**EXERCISE BRIEF**
With the pictures excluded, output only the lines from the one containing "Where should I" through the last line of the entries, unchanged.

[DATA FOR REVIEW]

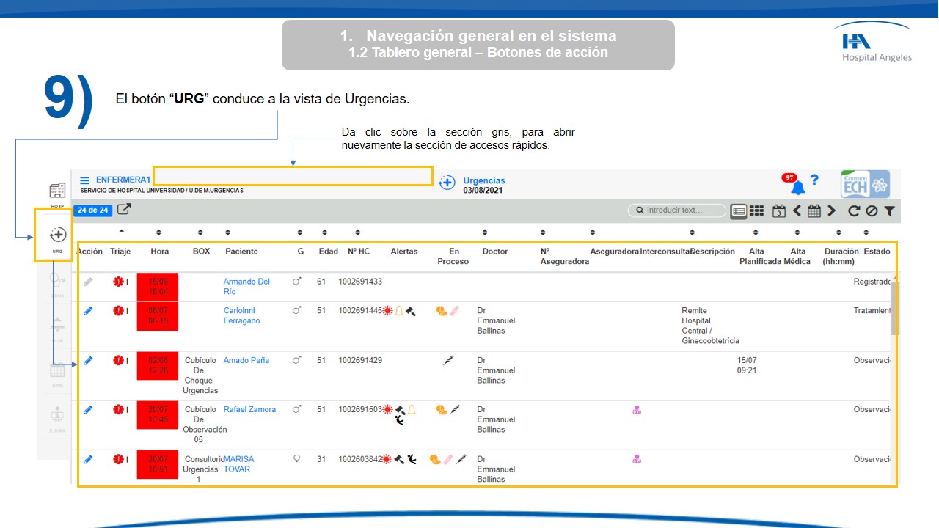The image size is (939, 528).
Task: Click the clear filters prohibition icon
Action: coord(872,211)
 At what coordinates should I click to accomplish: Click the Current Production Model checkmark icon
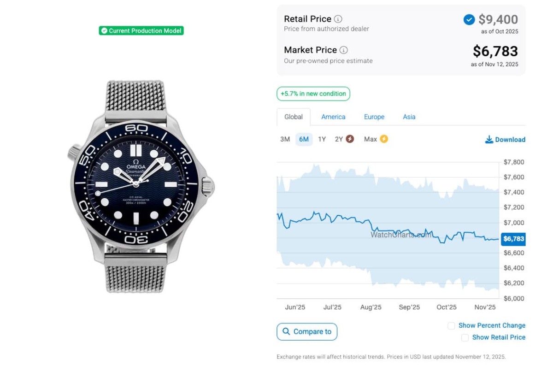(104, 31)
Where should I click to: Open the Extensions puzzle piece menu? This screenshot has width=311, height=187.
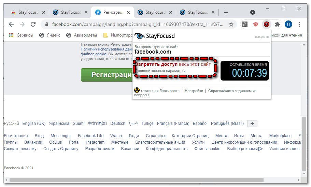[277, 24]
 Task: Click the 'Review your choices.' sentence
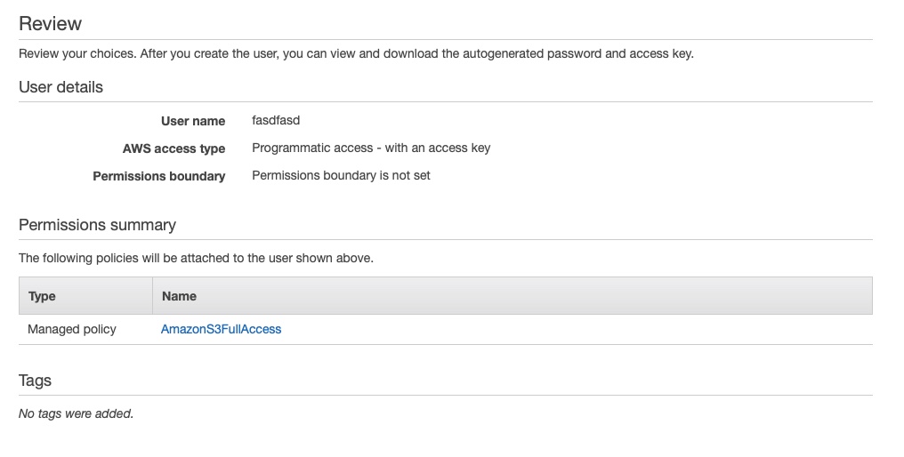coord(77,53)
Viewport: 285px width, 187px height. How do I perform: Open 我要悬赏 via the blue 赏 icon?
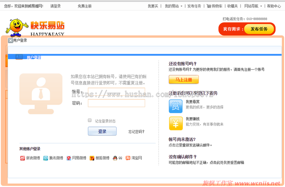point(176,106)
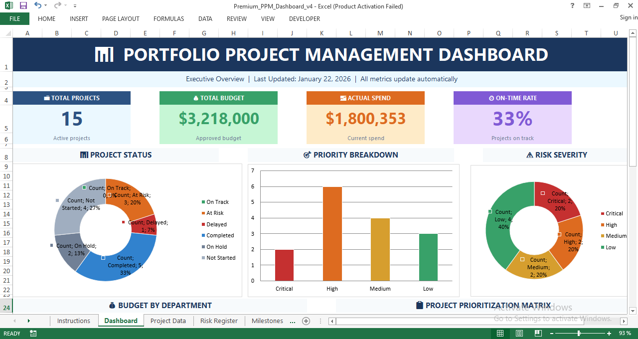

[/DATA FOR REVIEW]

**TASK RESULT**
Where should I click to: Open the Extensions puzzle piece menu? This screenshot has width=311, height=187.
[277, 24]
 Task: Click the 'Review your choices.' sentence
coord(77,53)
Viewport: 285px width, 187px height. How do I perform: Open 我要悬赏 via the blue 赏 icon?
point(176,106)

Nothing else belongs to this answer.